In an interview, Mr. Doerr said applications and infrastructure to support social experiences on the Web would continue to grow rapidly.
“We are in a new applications economy that was pioneered by Steve Jobs,” he said. “Offering these apps, these services, together on great big social platforms is the next big thing.”
Well, it may already be a big thing.
Kleiner is creating the sFund at a time when investing in social is hardly new. Several prominent venture capital firms like Accel Partners, Greylock Partners, Spark Capital, Union Square Ventures and others, have been heavy investors in social start-ups. And several companies, like the game makers Playfish and Playdom, have already been sold for hundreds of millions of dollars.

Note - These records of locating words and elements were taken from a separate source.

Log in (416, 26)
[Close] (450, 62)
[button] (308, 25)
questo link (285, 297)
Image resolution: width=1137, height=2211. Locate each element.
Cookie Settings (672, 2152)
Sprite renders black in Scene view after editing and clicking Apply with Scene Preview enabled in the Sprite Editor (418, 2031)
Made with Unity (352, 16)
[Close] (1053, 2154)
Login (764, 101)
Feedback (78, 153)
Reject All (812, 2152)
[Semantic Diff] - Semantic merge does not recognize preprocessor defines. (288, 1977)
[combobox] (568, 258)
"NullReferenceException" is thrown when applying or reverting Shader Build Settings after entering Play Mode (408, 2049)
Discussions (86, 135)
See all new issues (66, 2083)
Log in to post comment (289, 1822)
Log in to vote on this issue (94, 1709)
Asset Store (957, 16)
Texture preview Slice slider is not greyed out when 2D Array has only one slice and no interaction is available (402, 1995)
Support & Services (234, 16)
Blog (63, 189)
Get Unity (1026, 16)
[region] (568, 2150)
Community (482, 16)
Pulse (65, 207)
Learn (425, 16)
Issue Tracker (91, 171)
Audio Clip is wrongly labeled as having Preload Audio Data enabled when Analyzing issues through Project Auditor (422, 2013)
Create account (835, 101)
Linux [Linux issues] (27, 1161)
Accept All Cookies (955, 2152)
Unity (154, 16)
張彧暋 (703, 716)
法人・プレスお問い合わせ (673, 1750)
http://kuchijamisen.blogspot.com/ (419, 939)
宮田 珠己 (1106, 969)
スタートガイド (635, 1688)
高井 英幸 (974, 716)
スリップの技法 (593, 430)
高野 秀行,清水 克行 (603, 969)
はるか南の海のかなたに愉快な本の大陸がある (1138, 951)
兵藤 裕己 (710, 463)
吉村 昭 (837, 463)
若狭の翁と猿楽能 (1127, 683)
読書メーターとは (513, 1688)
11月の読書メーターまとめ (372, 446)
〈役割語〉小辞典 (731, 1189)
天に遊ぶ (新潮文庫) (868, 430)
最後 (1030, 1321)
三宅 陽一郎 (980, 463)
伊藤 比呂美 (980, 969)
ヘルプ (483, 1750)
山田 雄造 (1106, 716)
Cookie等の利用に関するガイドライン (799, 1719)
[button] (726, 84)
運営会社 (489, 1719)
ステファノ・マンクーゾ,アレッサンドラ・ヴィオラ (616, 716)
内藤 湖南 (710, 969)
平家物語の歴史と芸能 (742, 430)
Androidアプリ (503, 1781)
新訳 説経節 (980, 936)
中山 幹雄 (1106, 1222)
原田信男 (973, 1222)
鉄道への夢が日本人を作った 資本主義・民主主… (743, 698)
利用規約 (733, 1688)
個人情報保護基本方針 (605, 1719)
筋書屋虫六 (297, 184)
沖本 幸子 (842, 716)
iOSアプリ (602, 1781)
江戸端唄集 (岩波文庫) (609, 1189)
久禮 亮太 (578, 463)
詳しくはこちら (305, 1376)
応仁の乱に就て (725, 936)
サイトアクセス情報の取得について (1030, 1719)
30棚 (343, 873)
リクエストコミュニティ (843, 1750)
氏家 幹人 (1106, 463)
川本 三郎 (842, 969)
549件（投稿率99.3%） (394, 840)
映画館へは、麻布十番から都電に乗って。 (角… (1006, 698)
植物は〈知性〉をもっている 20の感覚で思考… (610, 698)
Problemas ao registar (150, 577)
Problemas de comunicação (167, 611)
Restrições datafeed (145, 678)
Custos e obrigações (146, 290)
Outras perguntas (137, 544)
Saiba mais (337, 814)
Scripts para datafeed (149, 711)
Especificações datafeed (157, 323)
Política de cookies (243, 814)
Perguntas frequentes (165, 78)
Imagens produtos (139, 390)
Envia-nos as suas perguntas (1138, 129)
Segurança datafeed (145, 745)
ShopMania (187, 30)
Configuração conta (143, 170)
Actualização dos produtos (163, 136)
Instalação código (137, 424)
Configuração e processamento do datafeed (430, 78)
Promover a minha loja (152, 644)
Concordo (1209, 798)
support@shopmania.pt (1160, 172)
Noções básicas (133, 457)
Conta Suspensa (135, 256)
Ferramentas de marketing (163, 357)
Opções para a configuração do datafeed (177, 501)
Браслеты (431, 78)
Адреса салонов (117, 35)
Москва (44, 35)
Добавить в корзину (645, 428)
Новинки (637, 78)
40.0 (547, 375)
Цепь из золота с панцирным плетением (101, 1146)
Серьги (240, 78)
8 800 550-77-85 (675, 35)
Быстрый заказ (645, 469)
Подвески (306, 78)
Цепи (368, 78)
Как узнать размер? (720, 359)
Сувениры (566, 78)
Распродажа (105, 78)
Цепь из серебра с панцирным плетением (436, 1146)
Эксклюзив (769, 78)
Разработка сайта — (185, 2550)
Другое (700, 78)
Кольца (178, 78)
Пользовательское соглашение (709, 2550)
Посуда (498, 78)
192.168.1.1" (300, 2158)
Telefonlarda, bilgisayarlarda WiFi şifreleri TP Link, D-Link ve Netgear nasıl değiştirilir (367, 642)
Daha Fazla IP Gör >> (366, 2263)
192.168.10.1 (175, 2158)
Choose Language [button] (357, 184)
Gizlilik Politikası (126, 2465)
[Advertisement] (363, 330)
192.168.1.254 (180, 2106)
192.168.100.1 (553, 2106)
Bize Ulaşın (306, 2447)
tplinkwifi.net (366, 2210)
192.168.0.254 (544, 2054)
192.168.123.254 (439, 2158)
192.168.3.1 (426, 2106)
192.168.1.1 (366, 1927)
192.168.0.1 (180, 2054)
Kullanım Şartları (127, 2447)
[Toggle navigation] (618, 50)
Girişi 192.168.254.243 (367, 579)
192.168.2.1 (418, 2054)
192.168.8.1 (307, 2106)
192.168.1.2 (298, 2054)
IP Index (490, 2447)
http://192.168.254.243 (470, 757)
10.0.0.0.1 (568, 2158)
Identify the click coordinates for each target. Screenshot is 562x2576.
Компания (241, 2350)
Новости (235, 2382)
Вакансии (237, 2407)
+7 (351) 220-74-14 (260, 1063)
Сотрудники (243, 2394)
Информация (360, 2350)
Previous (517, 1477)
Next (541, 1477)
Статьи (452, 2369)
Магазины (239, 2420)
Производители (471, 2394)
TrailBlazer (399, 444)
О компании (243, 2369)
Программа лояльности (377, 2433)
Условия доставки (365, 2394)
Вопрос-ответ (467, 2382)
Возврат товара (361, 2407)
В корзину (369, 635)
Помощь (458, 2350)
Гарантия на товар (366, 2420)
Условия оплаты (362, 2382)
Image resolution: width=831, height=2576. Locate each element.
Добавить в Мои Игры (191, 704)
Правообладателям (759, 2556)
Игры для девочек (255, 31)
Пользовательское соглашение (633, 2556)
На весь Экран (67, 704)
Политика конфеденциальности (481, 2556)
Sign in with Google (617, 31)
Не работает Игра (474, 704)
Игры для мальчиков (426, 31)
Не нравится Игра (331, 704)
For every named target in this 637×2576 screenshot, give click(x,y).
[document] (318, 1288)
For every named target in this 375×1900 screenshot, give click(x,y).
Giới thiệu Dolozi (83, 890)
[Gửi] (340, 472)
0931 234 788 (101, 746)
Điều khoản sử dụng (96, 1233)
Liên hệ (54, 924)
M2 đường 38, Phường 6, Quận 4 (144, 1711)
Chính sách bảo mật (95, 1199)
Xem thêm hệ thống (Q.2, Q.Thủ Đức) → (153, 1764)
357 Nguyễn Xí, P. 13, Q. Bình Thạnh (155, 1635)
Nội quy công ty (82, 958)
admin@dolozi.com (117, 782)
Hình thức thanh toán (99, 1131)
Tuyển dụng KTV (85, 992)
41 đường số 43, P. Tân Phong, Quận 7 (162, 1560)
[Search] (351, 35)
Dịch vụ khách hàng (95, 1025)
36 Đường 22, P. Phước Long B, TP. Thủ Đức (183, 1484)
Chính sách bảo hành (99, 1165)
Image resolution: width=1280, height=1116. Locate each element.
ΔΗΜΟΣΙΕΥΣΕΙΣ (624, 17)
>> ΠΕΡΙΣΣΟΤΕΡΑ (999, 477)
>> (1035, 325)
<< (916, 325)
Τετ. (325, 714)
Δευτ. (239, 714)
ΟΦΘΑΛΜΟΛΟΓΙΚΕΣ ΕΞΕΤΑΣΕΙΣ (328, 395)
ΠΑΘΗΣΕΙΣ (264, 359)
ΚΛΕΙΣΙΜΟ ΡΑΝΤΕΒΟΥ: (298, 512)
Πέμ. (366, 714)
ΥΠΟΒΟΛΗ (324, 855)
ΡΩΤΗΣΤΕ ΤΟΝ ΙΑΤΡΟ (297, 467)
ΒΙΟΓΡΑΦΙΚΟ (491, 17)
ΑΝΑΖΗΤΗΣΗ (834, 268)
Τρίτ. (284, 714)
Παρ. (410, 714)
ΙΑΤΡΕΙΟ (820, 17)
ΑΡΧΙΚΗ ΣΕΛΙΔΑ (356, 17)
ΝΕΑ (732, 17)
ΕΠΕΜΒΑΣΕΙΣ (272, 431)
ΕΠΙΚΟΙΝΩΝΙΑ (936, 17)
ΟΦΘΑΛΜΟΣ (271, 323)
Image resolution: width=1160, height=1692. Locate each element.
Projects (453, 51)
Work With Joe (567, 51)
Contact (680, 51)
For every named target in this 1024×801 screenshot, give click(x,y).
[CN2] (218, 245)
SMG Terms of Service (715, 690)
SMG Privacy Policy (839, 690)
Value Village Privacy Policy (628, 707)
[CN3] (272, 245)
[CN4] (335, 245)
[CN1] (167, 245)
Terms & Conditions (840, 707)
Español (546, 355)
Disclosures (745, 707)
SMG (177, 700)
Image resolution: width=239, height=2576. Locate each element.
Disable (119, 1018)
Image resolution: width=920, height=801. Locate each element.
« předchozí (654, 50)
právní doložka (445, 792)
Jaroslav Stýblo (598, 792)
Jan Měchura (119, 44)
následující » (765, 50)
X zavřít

Kleiner’s own record in social networking has been mixed. The firm, for example, was an early investor in Friendster, the pioneering social network that saw itself overtaken by MySpace and Facebook and whose demise was chronicled in great detail. Kleiner also has invested in Zynga, which is by many measures the most successful social start-up after Facebook. And it reportedly netted $100 million recently when mobile gaming company Ngmoco was bought by Japan’s DeNA for $400 million.
Mr. Doerr said that the sFund would make investments ranging from $100,000 to $100 million. The sFund has already backed one company, Cafebots, which remains in stealth mode.